**Try it**
Report each line of the data below in which "computer" appears.

** Opening Task material block **

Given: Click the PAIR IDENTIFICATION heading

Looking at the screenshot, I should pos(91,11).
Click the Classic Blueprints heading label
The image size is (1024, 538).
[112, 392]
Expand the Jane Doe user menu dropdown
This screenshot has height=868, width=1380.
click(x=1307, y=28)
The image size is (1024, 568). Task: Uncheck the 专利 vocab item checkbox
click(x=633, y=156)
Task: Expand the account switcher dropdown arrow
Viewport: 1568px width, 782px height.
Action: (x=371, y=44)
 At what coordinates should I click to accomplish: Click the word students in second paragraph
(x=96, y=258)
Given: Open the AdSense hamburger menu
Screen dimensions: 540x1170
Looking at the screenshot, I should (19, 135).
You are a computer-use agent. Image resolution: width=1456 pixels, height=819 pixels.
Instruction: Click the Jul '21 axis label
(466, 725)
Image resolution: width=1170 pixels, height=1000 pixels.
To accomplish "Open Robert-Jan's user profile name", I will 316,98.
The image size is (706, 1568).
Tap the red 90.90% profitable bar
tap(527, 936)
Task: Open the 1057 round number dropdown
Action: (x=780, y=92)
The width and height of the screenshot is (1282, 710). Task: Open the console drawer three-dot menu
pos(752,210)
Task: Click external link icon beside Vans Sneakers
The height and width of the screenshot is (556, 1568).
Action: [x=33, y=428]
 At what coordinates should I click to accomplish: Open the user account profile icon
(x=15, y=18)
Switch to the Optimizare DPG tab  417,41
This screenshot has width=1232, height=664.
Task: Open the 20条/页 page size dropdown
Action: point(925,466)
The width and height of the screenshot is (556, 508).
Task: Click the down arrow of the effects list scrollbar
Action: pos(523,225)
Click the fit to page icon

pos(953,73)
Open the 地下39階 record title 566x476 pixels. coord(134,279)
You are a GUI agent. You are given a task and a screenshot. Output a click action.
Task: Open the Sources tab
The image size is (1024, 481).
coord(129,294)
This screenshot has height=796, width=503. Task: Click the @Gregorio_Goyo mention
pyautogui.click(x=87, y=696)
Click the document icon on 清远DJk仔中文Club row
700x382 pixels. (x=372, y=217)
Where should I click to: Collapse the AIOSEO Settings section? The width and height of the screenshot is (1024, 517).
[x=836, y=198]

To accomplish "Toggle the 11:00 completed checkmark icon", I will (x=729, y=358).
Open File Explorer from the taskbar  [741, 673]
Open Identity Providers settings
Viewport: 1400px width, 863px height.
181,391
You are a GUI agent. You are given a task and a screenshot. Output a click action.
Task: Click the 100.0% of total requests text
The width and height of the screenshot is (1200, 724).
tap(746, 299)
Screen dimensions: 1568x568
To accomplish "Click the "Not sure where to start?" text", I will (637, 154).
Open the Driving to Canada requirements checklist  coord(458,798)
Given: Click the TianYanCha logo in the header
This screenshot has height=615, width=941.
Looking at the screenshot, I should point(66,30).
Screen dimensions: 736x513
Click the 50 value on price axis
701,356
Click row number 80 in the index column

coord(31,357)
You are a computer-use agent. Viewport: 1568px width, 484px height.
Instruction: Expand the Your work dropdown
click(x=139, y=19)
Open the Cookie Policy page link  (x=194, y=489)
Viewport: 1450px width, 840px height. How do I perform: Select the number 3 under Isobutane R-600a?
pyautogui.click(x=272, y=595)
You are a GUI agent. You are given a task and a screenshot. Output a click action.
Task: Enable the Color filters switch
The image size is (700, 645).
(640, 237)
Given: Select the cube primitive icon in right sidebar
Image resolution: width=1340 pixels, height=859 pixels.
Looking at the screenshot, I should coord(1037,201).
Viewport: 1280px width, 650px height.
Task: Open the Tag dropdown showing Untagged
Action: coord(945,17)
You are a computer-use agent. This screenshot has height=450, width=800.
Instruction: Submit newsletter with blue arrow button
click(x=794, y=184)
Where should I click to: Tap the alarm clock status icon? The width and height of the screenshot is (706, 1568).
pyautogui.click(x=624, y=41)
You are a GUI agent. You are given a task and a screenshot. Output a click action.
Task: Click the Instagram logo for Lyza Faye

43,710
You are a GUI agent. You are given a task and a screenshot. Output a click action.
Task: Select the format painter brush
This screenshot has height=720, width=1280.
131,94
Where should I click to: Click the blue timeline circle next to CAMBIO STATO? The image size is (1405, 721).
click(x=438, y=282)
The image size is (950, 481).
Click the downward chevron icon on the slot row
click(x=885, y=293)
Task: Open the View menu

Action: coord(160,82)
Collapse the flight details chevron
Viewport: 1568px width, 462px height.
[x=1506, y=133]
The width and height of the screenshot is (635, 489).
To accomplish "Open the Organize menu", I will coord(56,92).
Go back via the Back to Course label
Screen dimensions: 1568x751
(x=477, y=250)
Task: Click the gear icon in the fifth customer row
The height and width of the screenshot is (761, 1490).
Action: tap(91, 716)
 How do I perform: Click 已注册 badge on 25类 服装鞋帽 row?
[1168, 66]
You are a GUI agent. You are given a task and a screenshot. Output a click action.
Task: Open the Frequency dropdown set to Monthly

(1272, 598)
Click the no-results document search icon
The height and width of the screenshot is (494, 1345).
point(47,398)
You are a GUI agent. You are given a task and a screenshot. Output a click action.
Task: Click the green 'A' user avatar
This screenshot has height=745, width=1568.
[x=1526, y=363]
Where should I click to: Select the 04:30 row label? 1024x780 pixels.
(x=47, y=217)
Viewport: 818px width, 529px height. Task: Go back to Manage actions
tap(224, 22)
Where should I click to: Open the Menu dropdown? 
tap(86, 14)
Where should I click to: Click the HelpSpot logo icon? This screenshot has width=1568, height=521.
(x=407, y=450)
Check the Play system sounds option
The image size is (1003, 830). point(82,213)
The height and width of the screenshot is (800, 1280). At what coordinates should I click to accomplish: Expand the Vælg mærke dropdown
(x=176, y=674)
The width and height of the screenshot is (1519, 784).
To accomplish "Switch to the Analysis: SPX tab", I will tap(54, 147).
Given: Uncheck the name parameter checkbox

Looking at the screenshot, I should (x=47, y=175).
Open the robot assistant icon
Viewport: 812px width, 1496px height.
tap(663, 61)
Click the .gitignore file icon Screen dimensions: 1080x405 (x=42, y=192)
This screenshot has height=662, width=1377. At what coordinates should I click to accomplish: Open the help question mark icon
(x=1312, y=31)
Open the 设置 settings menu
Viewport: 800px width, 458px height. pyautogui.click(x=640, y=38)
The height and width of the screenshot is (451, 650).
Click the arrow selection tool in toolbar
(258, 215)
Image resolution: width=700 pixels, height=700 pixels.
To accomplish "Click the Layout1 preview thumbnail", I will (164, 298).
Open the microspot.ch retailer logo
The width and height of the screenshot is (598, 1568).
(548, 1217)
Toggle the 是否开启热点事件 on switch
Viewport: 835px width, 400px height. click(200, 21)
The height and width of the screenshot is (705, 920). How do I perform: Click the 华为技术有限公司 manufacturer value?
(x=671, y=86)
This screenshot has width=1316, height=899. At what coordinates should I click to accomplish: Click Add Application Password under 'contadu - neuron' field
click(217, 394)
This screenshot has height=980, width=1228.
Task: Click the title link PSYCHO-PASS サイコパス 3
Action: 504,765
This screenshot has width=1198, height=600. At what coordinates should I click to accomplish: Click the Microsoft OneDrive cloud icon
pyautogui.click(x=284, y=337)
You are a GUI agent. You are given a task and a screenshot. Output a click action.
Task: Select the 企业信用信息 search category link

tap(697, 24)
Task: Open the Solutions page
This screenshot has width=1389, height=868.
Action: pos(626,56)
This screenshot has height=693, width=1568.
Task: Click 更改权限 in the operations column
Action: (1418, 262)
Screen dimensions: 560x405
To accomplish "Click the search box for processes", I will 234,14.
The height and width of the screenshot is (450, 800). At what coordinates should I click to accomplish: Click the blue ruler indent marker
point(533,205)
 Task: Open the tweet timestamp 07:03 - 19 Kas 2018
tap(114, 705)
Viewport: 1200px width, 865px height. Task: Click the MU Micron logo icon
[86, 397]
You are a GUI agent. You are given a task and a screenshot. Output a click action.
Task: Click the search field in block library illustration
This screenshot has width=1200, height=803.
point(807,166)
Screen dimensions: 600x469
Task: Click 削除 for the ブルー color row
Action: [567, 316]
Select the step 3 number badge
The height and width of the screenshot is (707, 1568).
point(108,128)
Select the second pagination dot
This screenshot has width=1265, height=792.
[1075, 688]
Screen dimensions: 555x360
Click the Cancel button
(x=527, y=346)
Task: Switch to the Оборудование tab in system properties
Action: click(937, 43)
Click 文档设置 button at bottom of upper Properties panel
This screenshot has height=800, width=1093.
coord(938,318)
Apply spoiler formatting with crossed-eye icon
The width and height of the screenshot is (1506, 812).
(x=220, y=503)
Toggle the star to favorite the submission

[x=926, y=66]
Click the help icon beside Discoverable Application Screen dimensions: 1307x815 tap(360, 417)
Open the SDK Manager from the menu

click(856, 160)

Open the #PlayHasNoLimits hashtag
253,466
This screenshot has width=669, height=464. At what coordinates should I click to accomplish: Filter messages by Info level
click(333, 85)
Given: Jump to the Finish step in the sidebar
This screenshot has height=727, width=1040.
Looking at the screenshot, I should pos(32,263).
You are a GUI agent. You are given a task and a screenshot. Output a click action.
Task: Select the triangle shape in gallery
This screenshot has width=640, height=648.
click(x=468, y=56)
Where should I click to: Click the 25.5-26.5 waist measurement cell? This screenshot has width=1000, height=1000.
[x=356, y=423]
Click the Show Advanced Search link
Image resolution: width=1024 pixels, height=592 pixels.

** Closing Task material block **

**Response**
You are a computer-use agent. Image resolution: width=1456 pixels, height=819 pixels.
You are a computer-use agent. Viewport: 1568px width, 484px height.
You are a computer-use agent. This screenshot has height=450, width=800.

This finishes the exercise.